Anticoagulation practices during neonatal extracorporeal membrane oxygenation: survey results

Abstract

To ascertain current anticoagulation management during neonatal extracorporeal membrane oxygenation (ECMO), a telephone survey was undertaken of all active ECMO (n = 81, 100% response rate) centres in the USA. Hospital policies regarding federal regulations governing laboratory tests [Clinical Laboratory Improvement Amendment (CLIA) 1988] were determined along with specific patient anticoagulation strategies and use of specific activated coagulation time (ACT) equipment. More than 90% of the respondents use the Hemochron device (International Technidyne Corp, Edison, NJ, USA) while the remaining centres use the Hemotec device (Medtronic Hemotec, Inc, Englewood, CO, USA).
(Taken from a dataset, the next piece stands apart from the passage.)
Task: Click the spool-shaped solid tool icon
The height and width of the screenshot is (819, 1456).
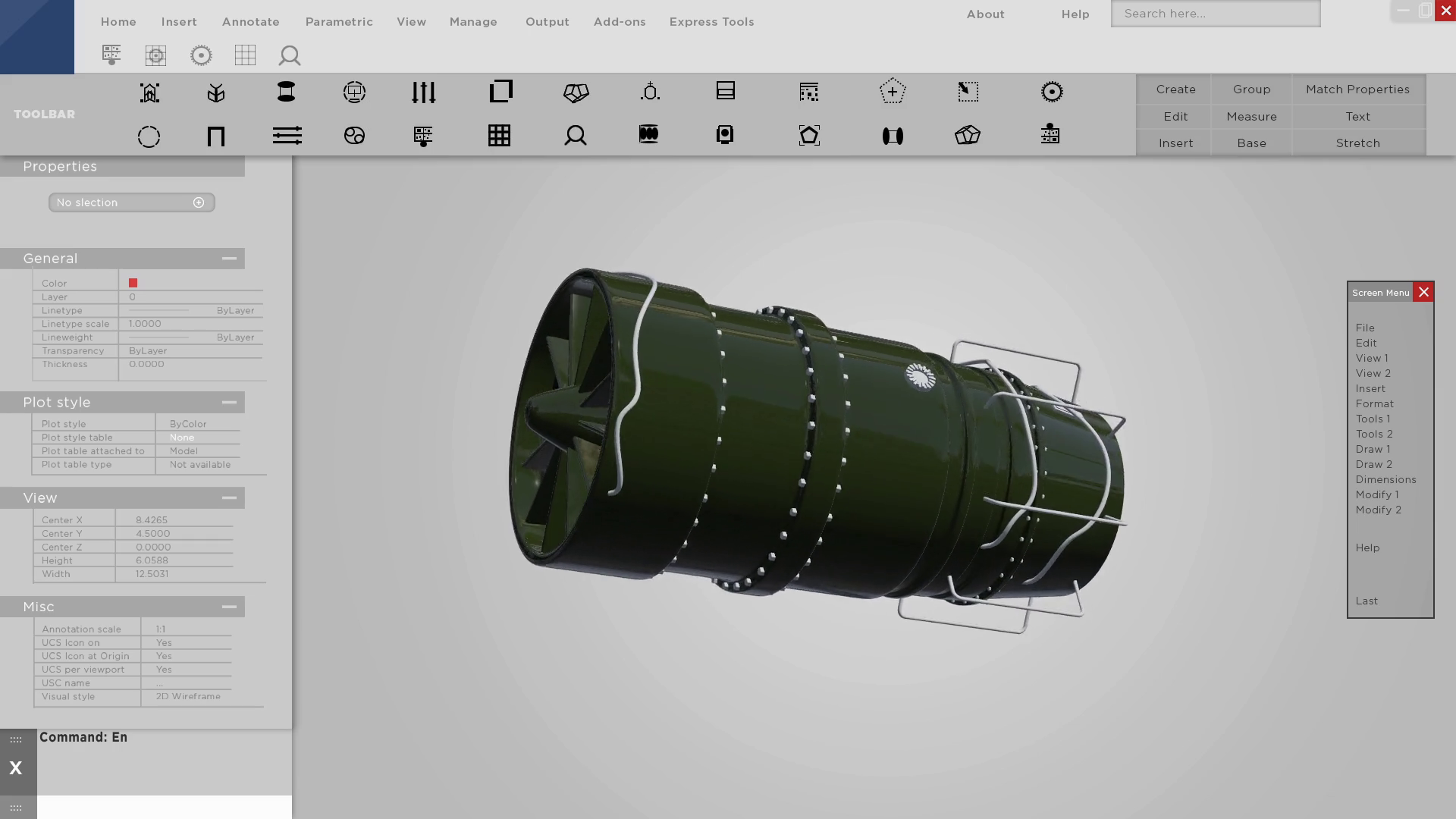Action: 287,91
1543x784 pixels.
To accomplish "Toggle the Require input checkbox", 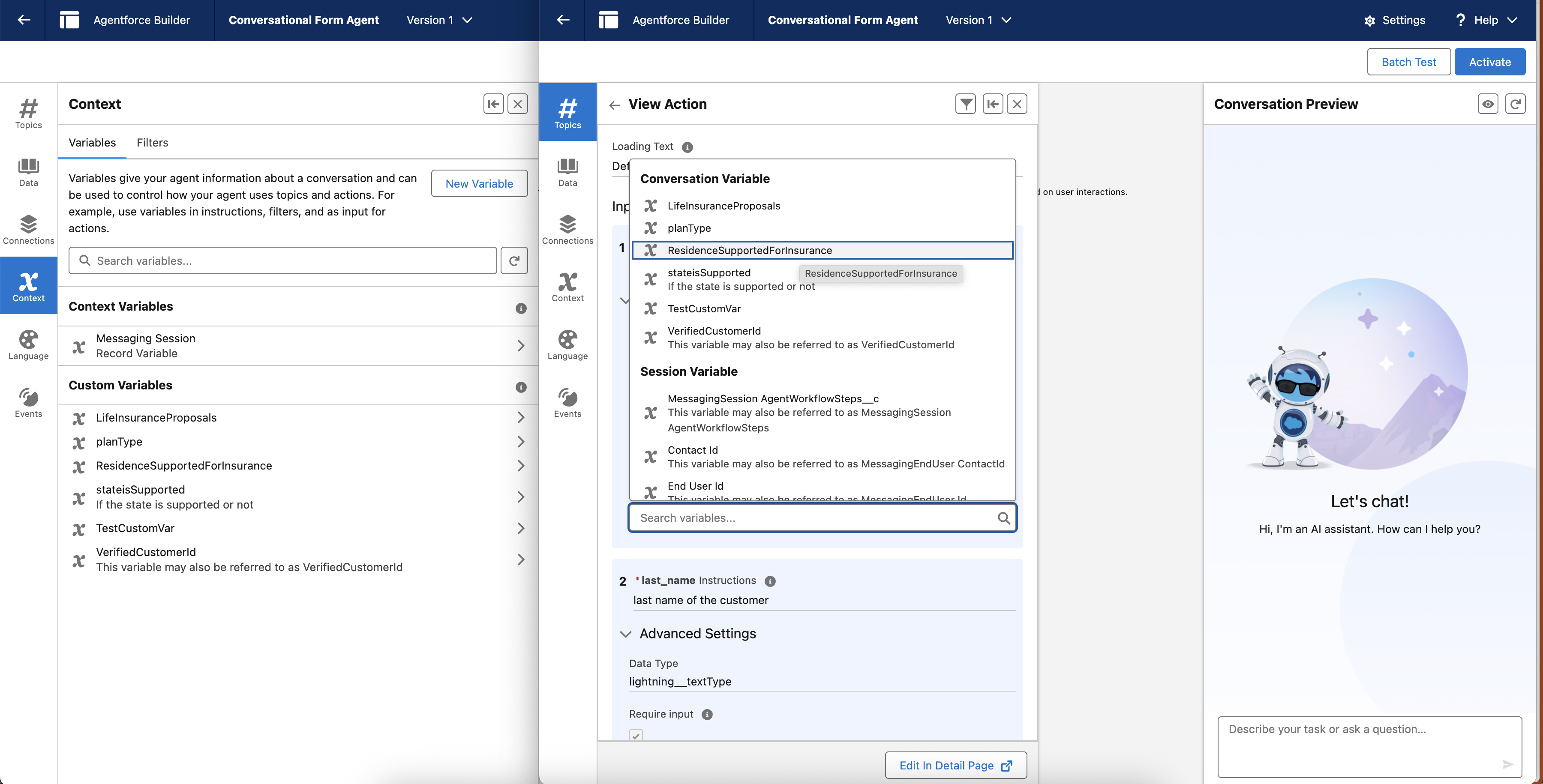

Quality control (QC) testing is performed by most centres, but there is no consensus regarding frequency of testing nor methods for dealing with abnormal results. Nearly one-half of the centres use beef lung-derived heparin and the other half use porcine intestinal-derived heparin. One-half of the programmes had a minimum heparin dose despite the ACT value, but the range varied significantly. Four out of five respondents reported that heparin dosages were dictated strictly by ACT results, and 63% will temporarily stop heparin administration for high ACT results, bleeding and/or surgery. Approximately one-third of the centres perform proficiency testing of the equipment in compliance with CLIA 1988. In conclusion, there appears to be no consensus regarding commitment to a QC programme among active ECMO centres.